● Exercise data:
==*==
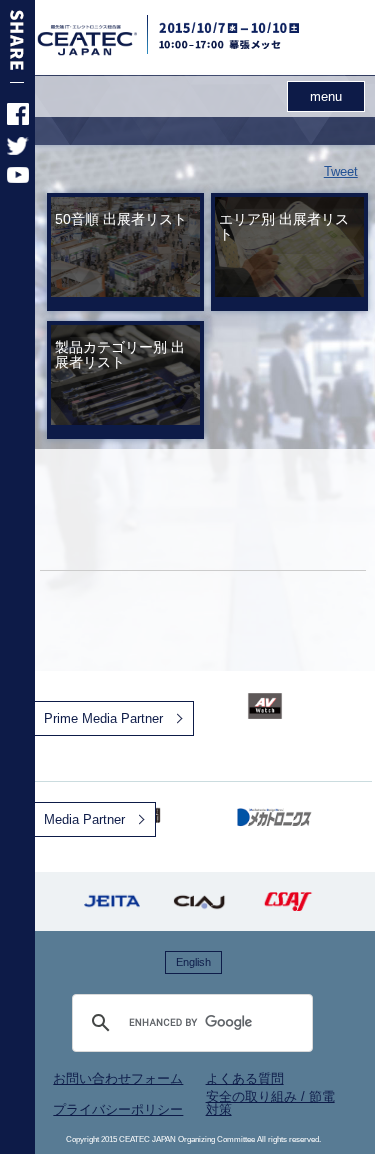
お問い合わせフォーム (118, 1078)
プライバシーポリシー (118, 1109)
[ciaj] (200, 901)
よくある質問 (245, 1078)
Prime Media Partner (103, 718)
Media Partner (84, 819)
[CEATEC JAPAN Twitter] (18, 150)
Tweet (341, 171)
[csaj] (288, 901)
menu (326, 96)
==*==
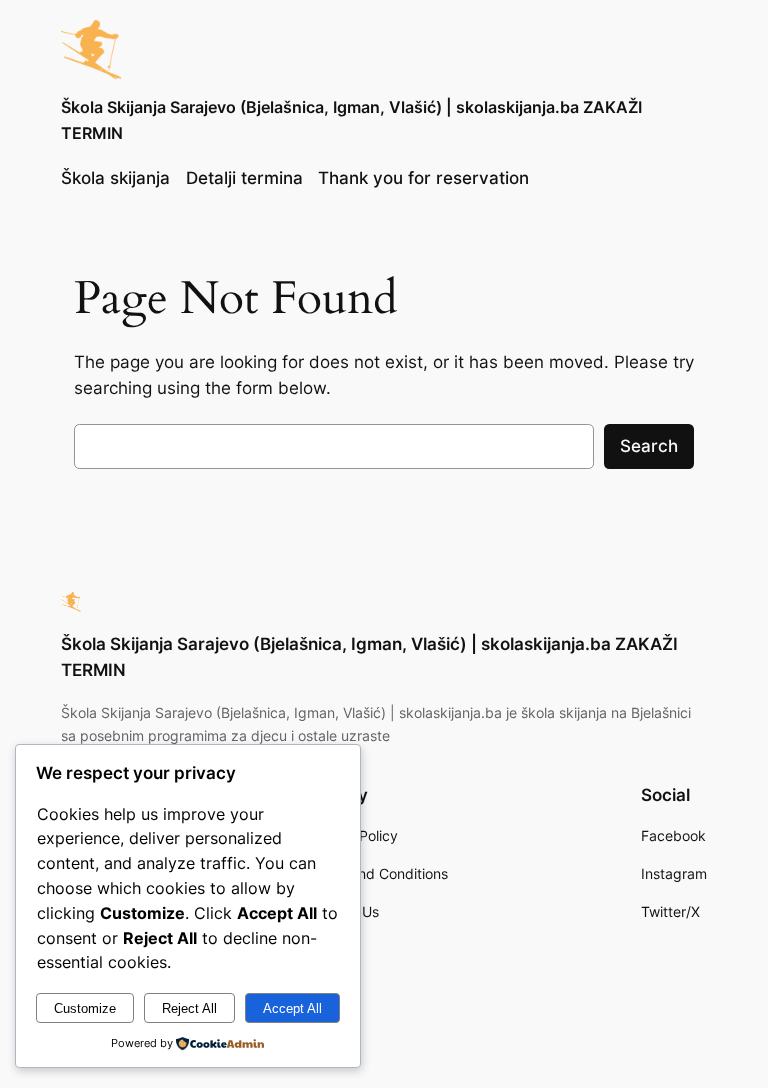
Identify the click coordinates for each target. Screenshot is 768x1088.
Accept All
==*==
● Your goal:
Look back at the entries above and repeat, unchanged, every line from the line holding "Prime Media Partner (103, 718)" through the line holding "menu (326, 96)".

● Task result:
Prime Media Partner (103, 718)
Media Partner (84, 819)
[CEATEC JAPAN Twitter] (18, 150)
Tweet (341, 171)
[csaj] (288, 901)
menu (326, 96)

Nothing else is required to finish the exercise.